Excessive drinking, particularly among young people, has always been with us, but as outlets have proliferated and the legal drinking age has been progressively lowered, the problem has become exponentially greater, to the extent that it is approaching a national calamity.
This week's "NZ's drinking problem" series by the astute Simon Collins is timely, but it would have been just as timely at any point since the new millennium arrived.
When the National Government lowered the drinking age to 18 in 1999, I wrote that I hoped those who promoted it would be prepared to meet the social and economic costs that would surely follow.
And follow they have, to such an extent that the grim results of overindulgence, particularly among teens and preteens - crime, violence, motor accidents, drownings, property damage to name just a few - are rarely absent from the daily news.

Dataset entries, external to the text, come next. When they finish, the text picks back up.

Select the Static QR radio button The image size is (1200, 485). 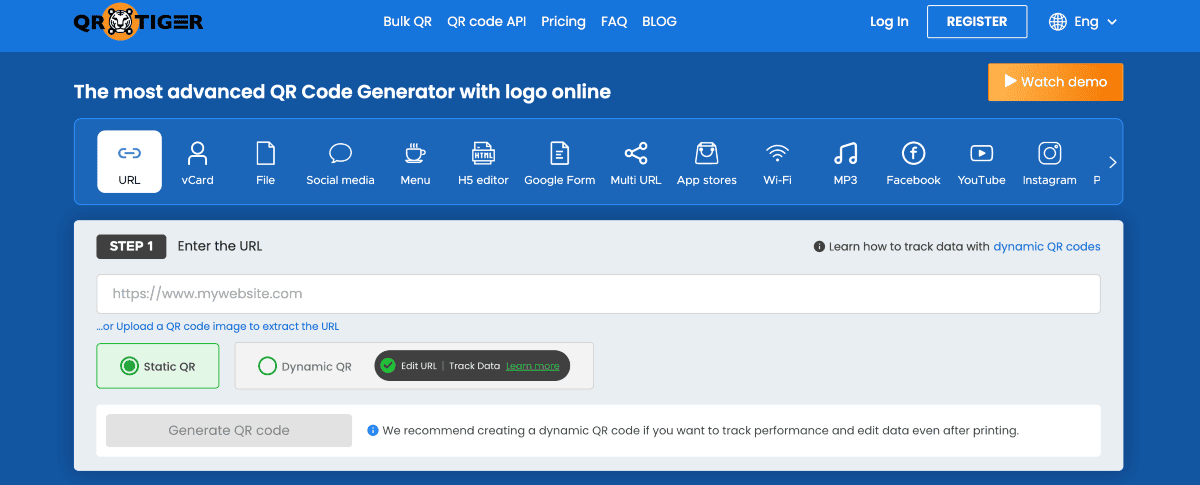[x=129, y=366]
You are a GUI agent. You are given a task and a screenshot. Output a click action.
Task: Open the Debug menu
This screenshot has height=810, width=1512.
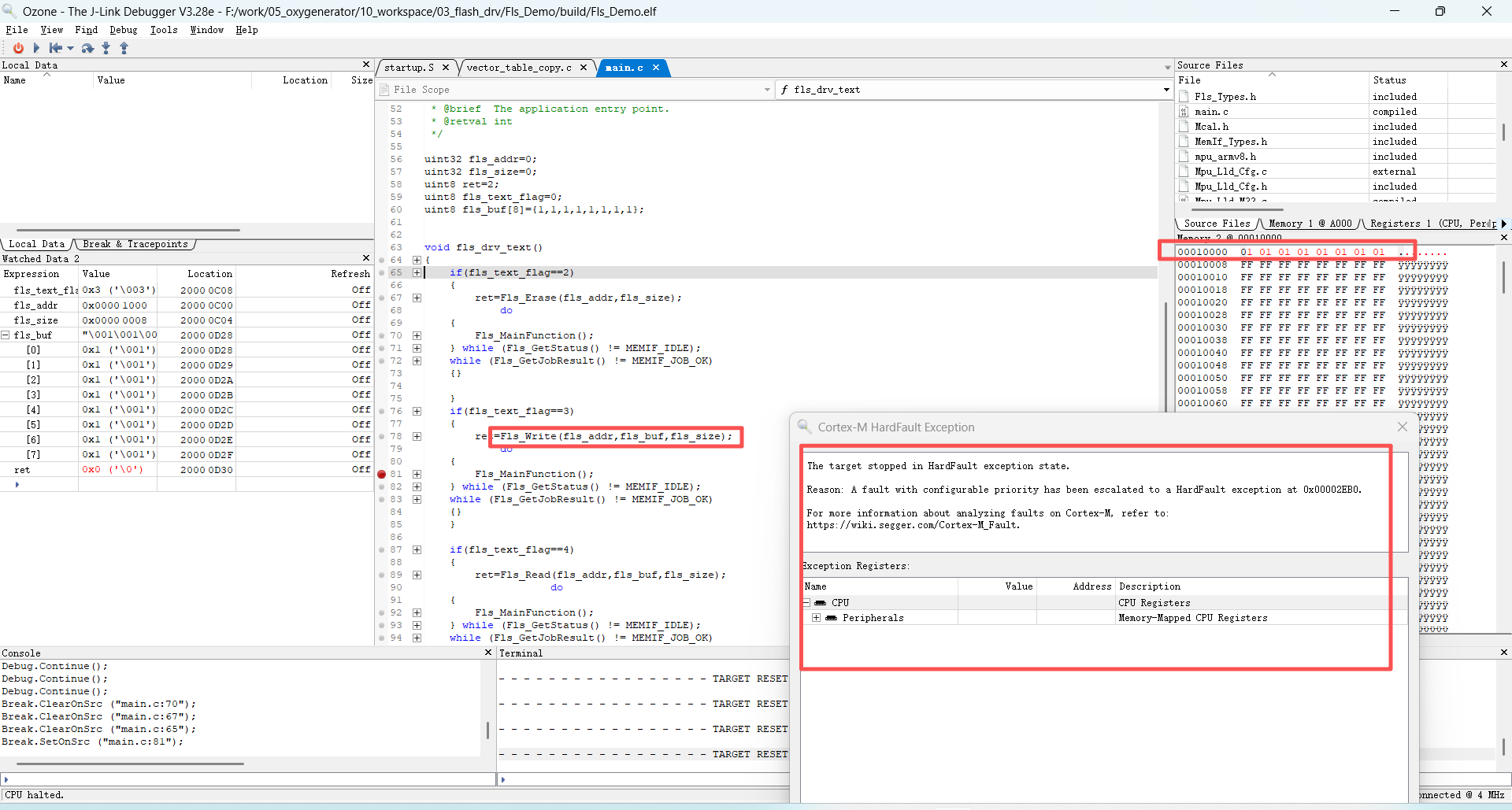tap(123, 30)
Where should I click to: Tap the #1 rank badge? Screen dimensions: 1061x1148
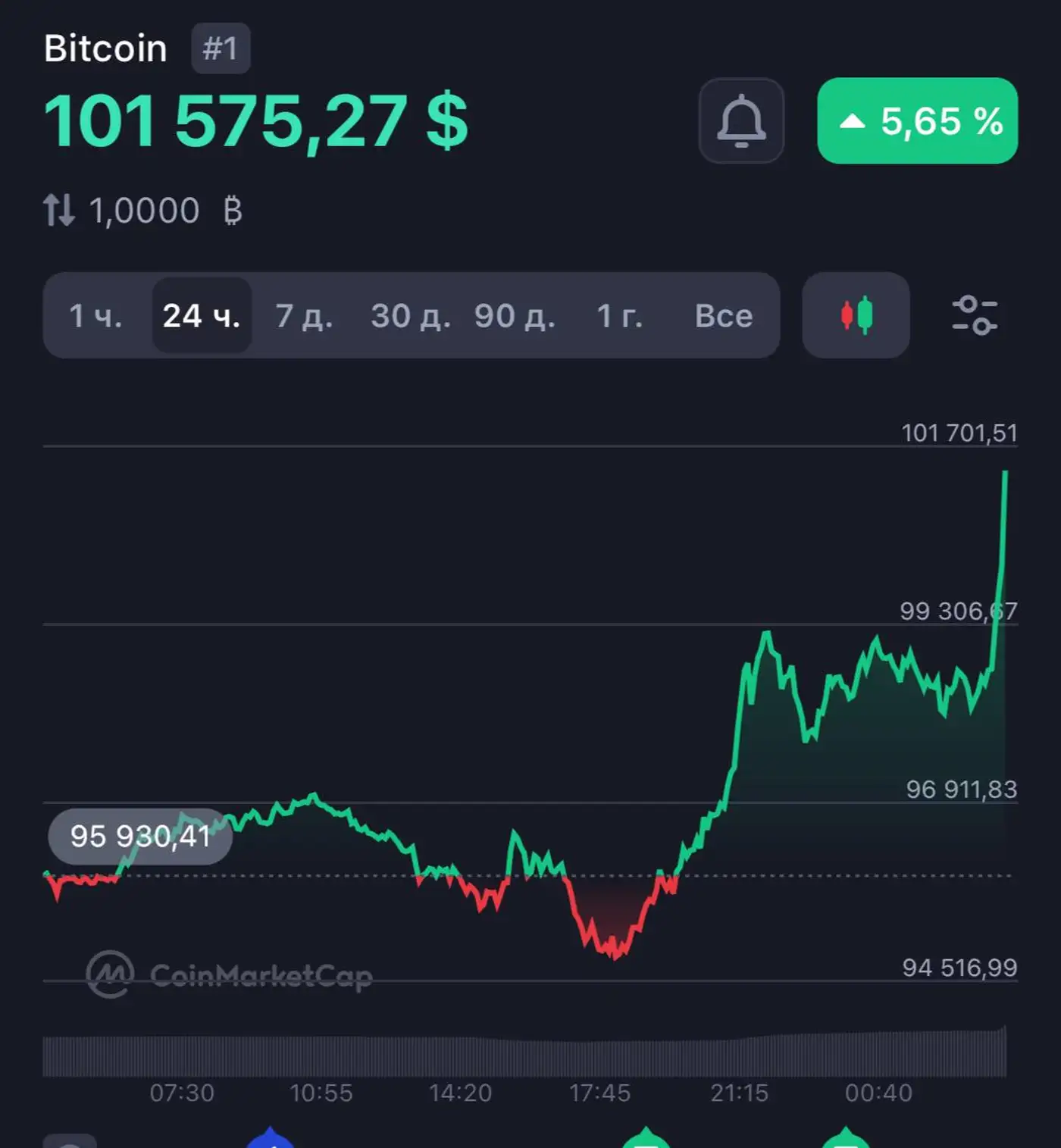click(x=221, y=49)
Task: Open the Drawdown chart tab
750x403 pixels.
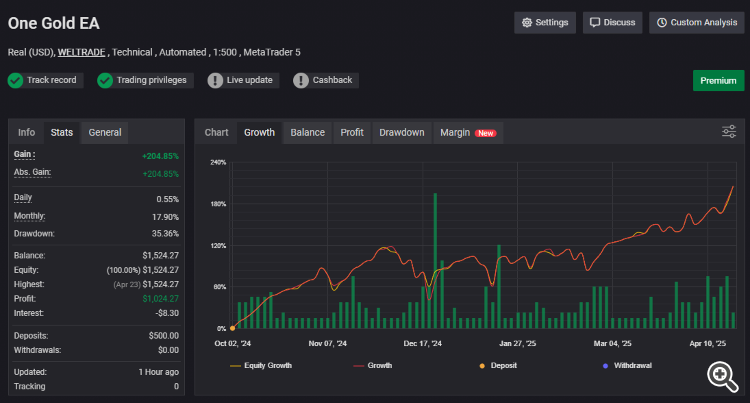Action: coord(401,132)
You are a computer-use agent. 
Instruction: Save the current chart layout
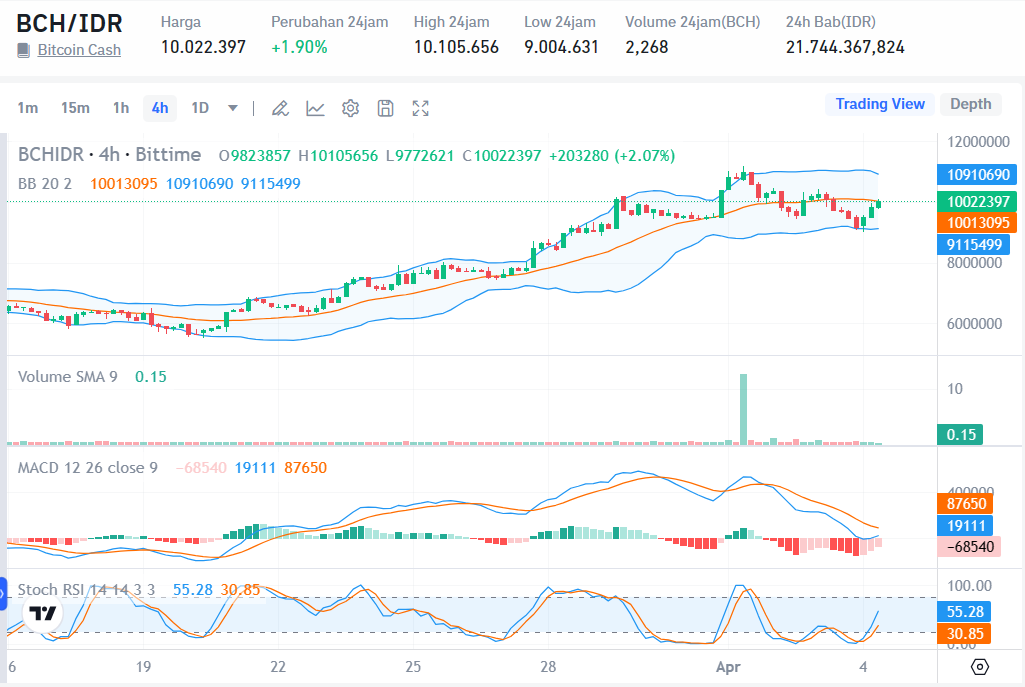(385, 107)
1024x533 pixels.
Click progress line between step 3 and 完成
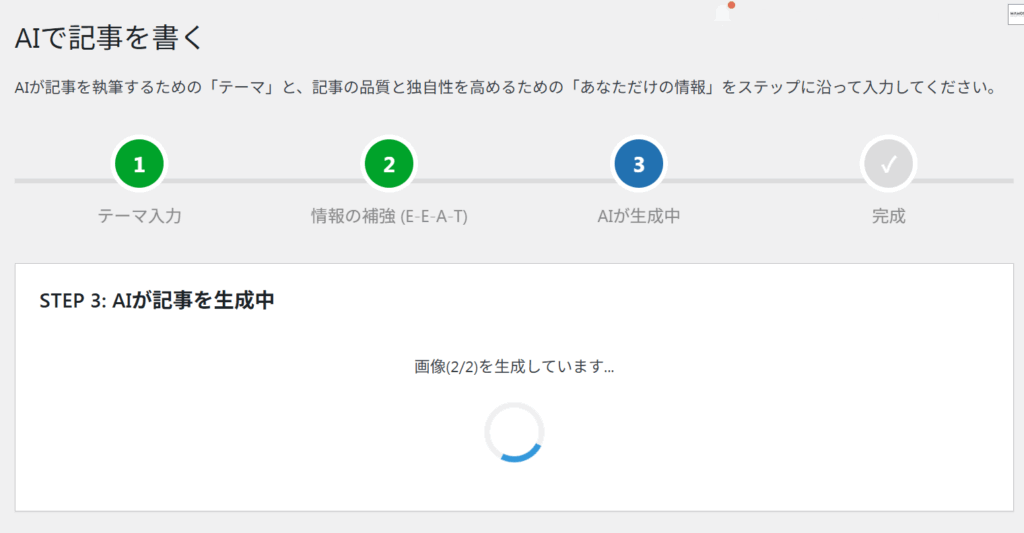click(x=763, y=181)
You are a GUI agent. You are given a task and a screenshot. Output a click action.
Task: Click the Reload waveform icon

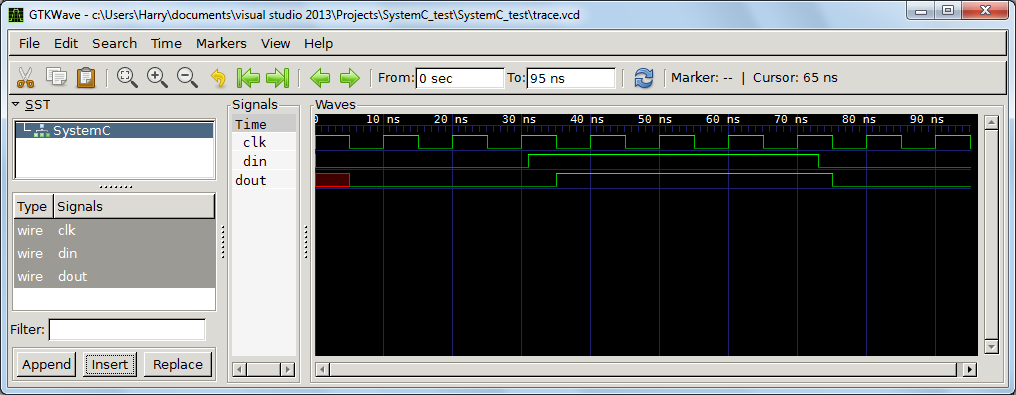point(643,78)
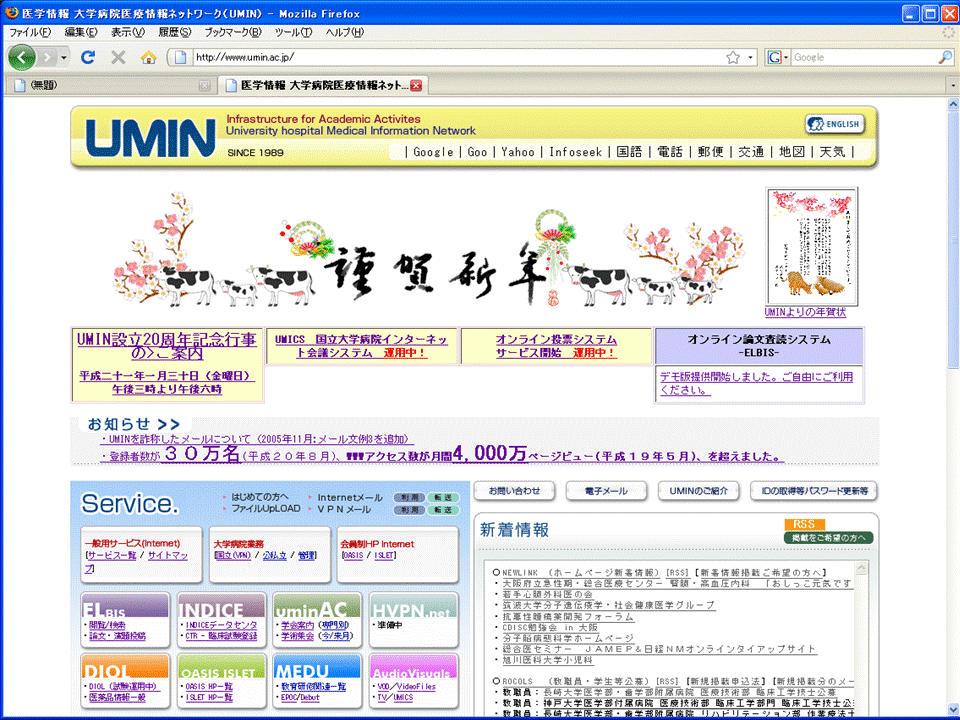This screenshot has height=720, width=960.
Task: Click the お問い合わせ button
Action: (514, 491)
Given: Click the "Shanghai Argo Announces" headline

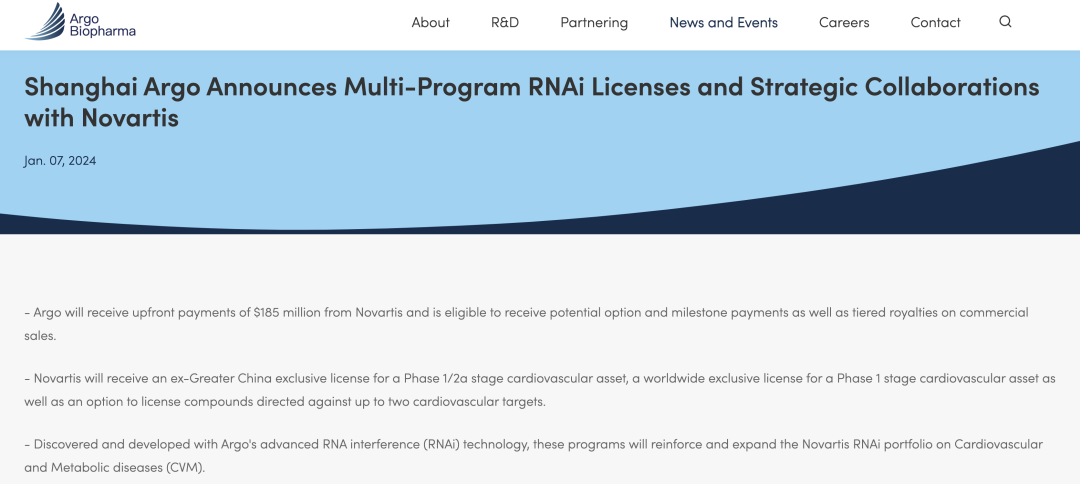Looking at the screenshot, I should [x=180, y=87].
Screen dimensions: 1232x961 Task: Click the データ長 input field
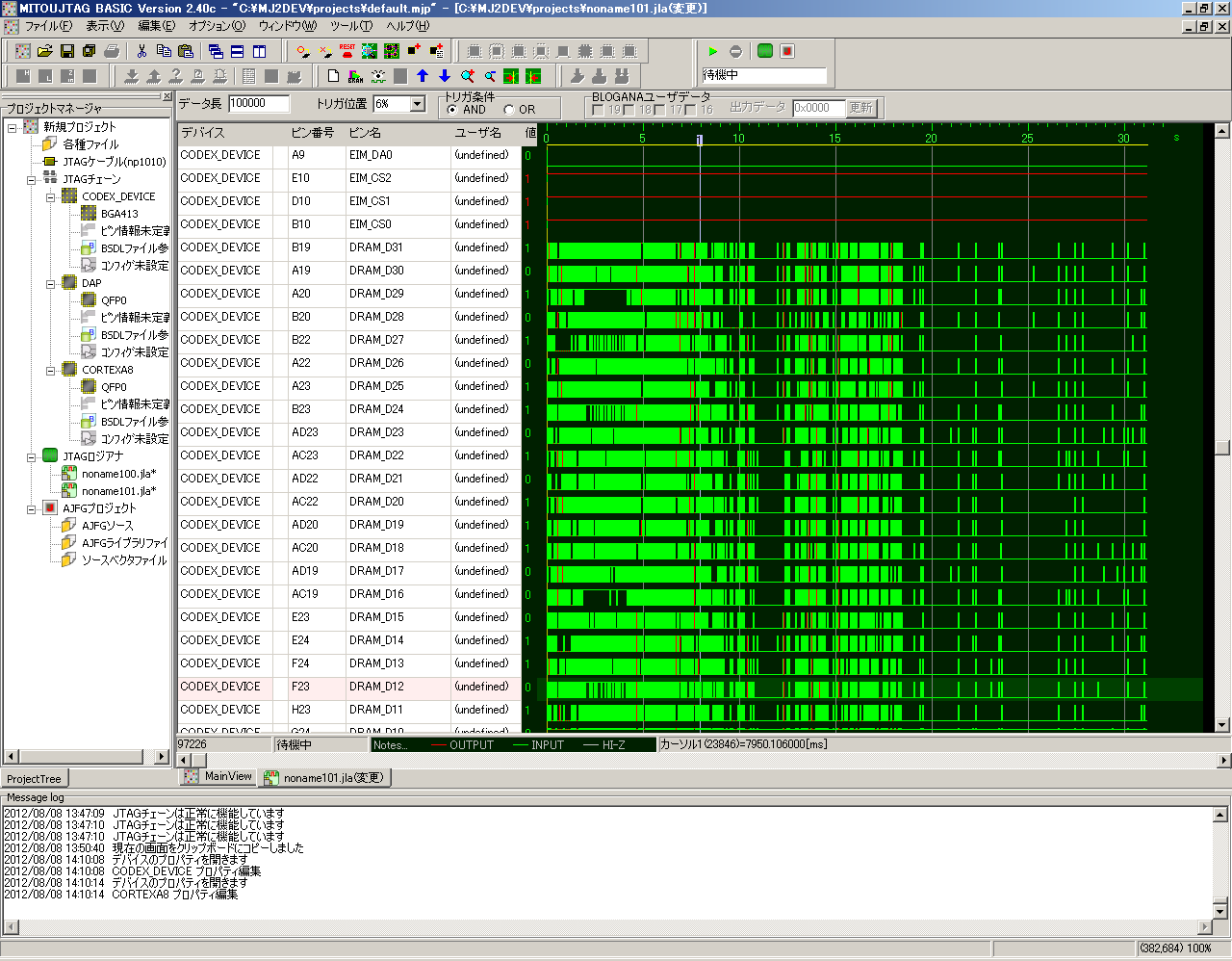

Yet no government has been prepared to follow the lead of other governments around the world which have faced the same dilemma and made sensible moves, such as returning the legal age to 21 and, in France, closing tens of thousands of outlets.
Nor have they been game to increase the tax on alcohol to any worthwhile extent. In fact, since I pay more than $100 for a carton of 200 cigarettes, I don't see why a bottle of whisky, gin, brandy, rum or whatever shouldn't be at least the same price, considering its potential to do far greater harm.
I really don't care who drinks or how much, but why is it that this dangerous substance, even more lethal than tobacco, can still be advertised when tobacco advertising has been proscribed for years? There is supposed to be some self-regulation about the advertising of booze, but it surely is a sham.
Some of that advertising is utterly reprehensible, inhumanly aimed as it is at young men who want to be seen as macho and at young women who want to be seen as sexy. Advertising of alcoholic beverages should be banned altogether.
That should include billboards and all the point-of-sale stuff plastered all over hotels, taverns, bottle stores, restaurants, cafes and sports clubs; and a total proscription on the sponsorship of sporting events by the peddlers of alcohol.
And why are the products of the booze barons not required to carry warning labels on the bottles as cigarette packets have been required to do for years?
Such as: Alcohol can kill. Alcohol can cause you to stop breathing. Alcohol can stop your heart. Alcohol can rot your brain. Alcohol can destroy your liver. Alcohol during pregnancy can damage your baby. Alcohol can make you vulnerable to predators. Alcohol causes road accidents. Alcohol can drive you to suicide. All complete with nauseating illustrations.
Isn't it about time we got really serious about the depredations of booze?